> **Stored data**:
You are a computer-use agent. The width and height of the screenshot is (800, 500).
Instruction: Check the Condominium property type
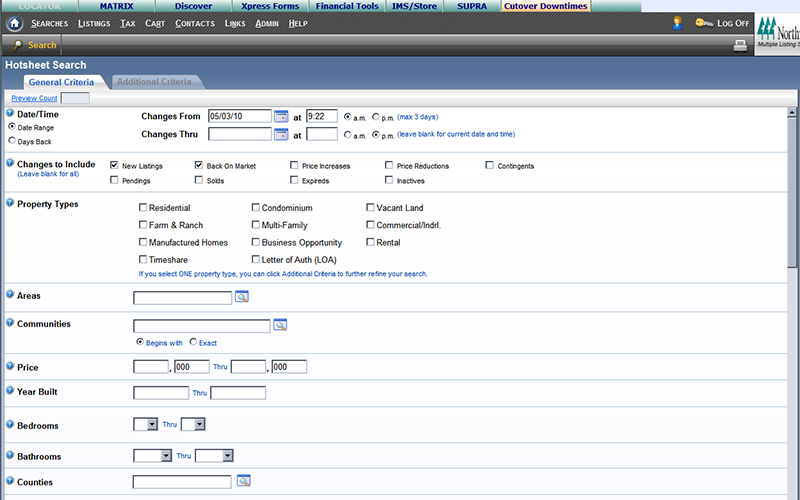pyautogui.click(x=256, y=208)
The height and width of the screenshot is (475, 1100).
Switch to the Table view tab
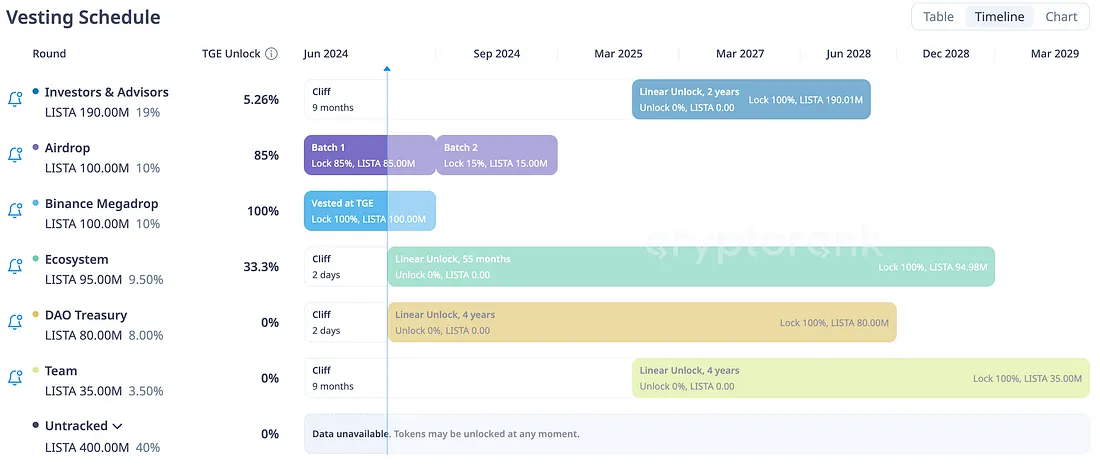(938, 17)
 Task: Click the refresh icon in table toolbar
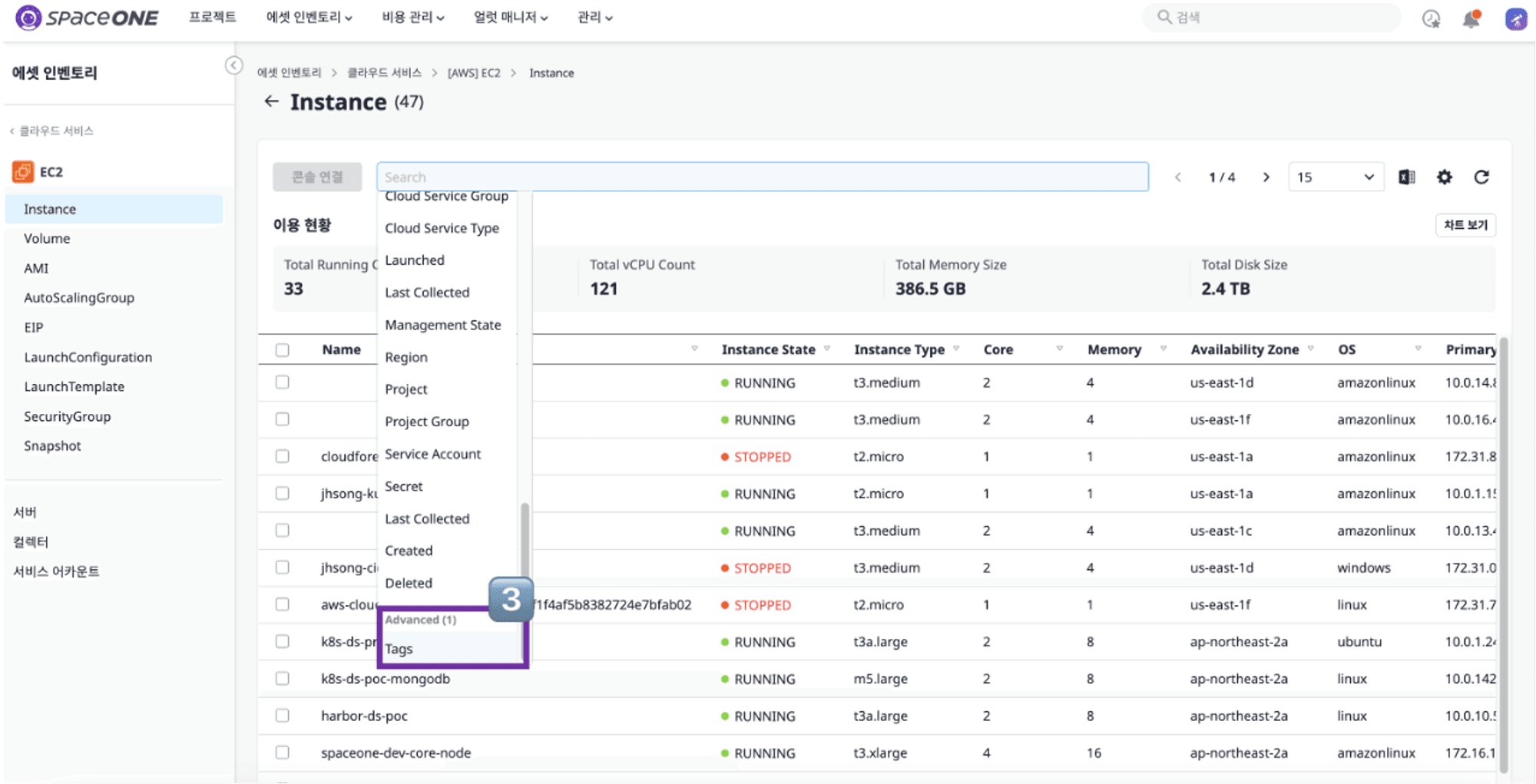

> **WORK ITEM**: Return the entries above exactly and in full; do not include images.

> **WRITTEN RESPONSE**:
You are a computer-use agent. The width and height of the screenshot is (800, 500).
Instruction: Check the Condominium property type
pyautogui.click(x=256, y=208)
The height and width of the screenshot is (475, 1100).
Switch to the Table view tab
(938, 17)
 Task: Click the refresh icon in table toolbar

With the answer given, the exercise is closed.